Vikings Labeled Release experiment used micro-nutrient liquid to a Martian soil sample, which released copious quantities of oxygen in action.” The job, supported through ESAs Technology Development Element, will consist of the preliminary design of a big scale reactor device to regularly draw out oxygen from soil, what we describe oxygen farming. Oxygen farming: ESAs reactive oxygen species detection task, supported through ESAs Technology Development Element, will consist of the initial design of a large scale reactor device to periodically draw out oxygen from soil, described oxygen farming.” Reactive oxygen species are produced in our own bodies, thus our bodies produce anti-oxidants in reaction,” includes Prof. Georgiou.
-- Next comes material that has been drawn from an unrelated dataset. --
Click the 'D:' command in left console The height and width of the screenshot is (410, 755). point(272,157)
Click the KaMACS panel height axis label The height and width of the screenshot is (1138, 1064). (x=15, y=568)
A view from the “Kimberley” development on Mars taken by NASAs Curiosity rover. The strata in the foreground dip towards the base of Mount Sharp, suggesting flow of water towards a basin that existed prior to the bigger bulk of the mountain formed. Credit: NASA/JPL-Caltech/MSSS
The dusty faces of the Moon and Mars hide unseen threats for future explorers. Locations of extremely oxidizing product might be sufficiently reactive that they would produce chemical burns on astronauts unguarded skin or lungs. Taking inspiration from a pioneering search for Martian life, a Greek team is establishing a device to find these reactive oxygen types– as well as harvest sufficient oxygen from them to keep astronauts breathing forever.
The US Viking landers that touched down on Mars in 1976 carried experiments searching for Martian life whose results are still debated more than four decades later.
Vikings Labeled Release experiment applied micro-nutrient liquid to a Martian soil sample, which released generous amounts of oxygen in response. Some authorities translated this result as proof of microbial life on Mars– other than that even after the sample was sterilized with 160 ° C heat this oxygen production continued. On the other hand other Viking experiments discovered no traces of natural chemicals.